The weekend was quiet and progress slow, though we’ve made some positive steps forward. A doppler feeding tube was placed through my dad’s nose and inserted all the way into the small intestine. This required him to be wheeled down to radiology for placement. After a week of IV administered nutrients in a bag, he can now slowly be given food through the feeding tube where food will now be absorbed by the small intestine.
Muscle atrophy and wasting set in quickly; not even a week in bed and he has already lost practically half his weight.
Dad has become more responsive, though extremely weak, is able to nod yes and no. His right side tremors, his hand involuntarily curled a neurological effect possibly due to his failing liver. He can barely lift his arm, and has little voluntary control of his limbs. Poor guy is hooked up to so many things.
Long time nurse friend on behalf of “5/5 nurses” (their circle’s nickname), came by and brought us Christmas decorations to liven up dad’s room. Our nurse friends are so awesome and been very sweet checking up on dad often.
Dad’s been extubated (ventilator removed)! Hoping it goes well and that he is able to successfully breath on his own without having to re-intubate him.

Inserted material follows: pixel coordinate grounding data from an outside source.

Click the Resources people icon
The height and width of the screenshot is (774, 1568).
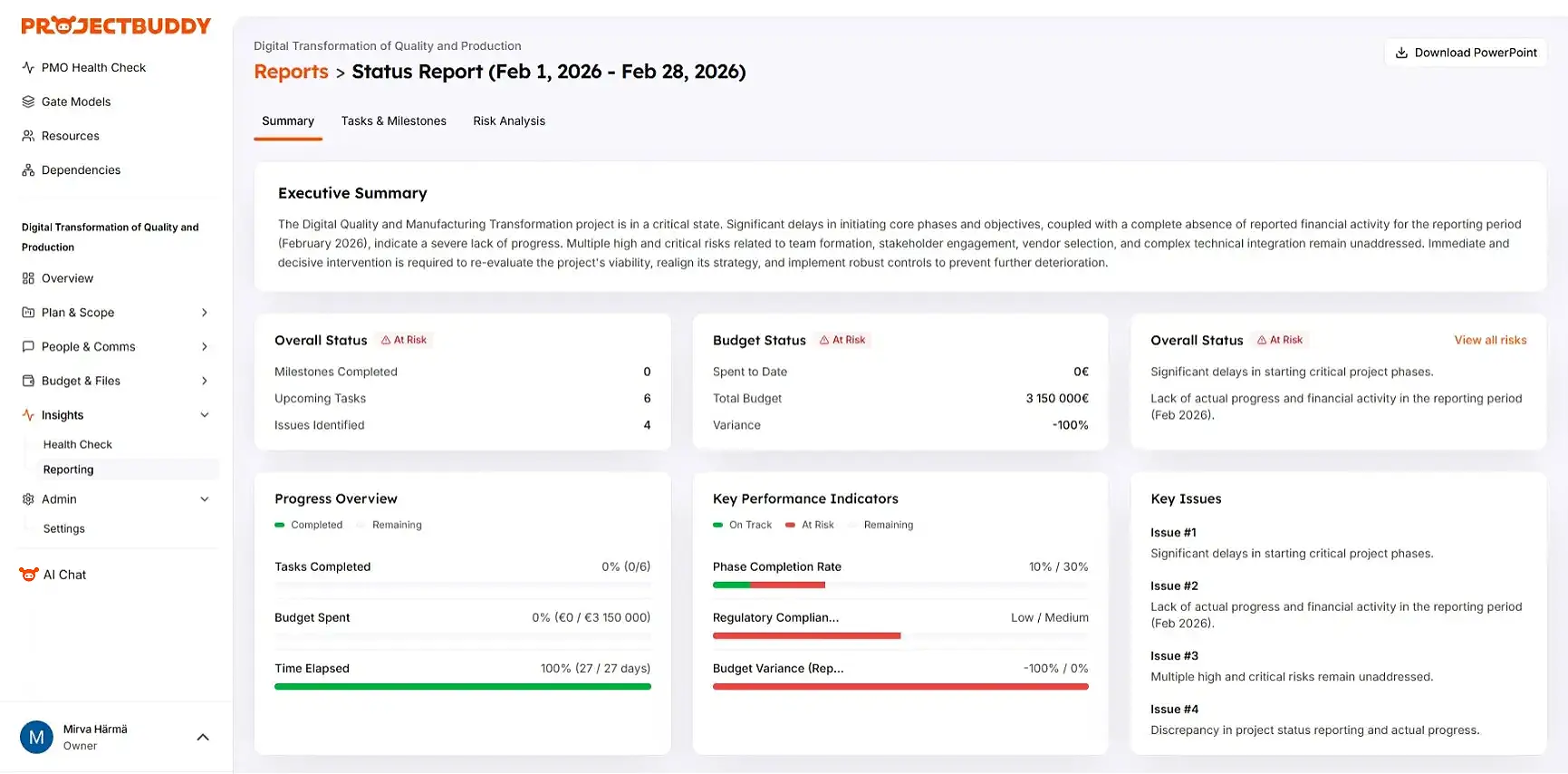[x=28, y=136]
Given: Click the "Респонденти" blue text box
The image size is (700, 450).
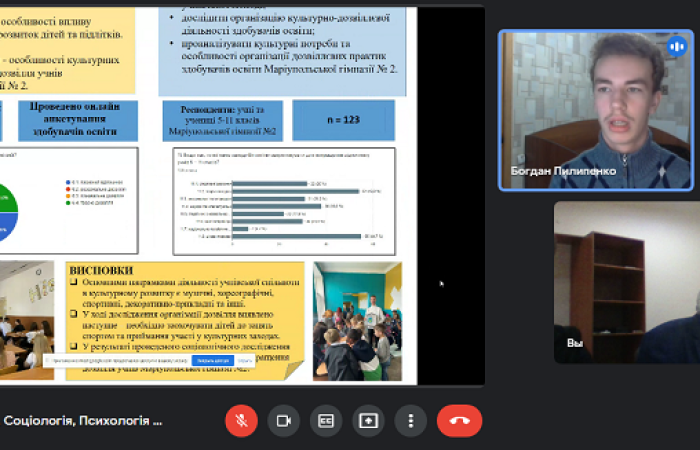Looking at the screenshot, I should (220, 120).

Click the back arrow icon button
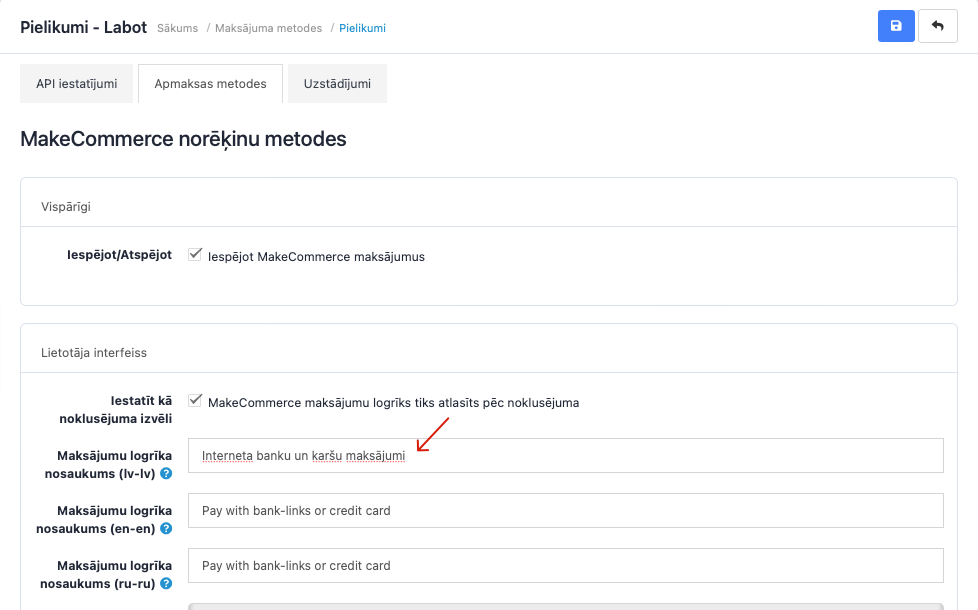pos(937,26)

For anyone getting up to speed, my dad was in very critical condition about a week ago; pneumonia set in, oxygen not getting to vital organs, and liver, kidneys and lungs started shutting down. Doctors said things didn’t look good. Today is a great day. This is one remarkable step.
He is able to follow commands like squeeze left/right hand, raise head, tilt his feet and cough. His color getting darker due to high bilirubin from failing liver.
In preparation for being put on the transplant list, he’s been given a CT scan of his abdomen, chest, heart angiogram, and renal utrasound. One more procedure (colonoscopy) and he should be able to get on the list.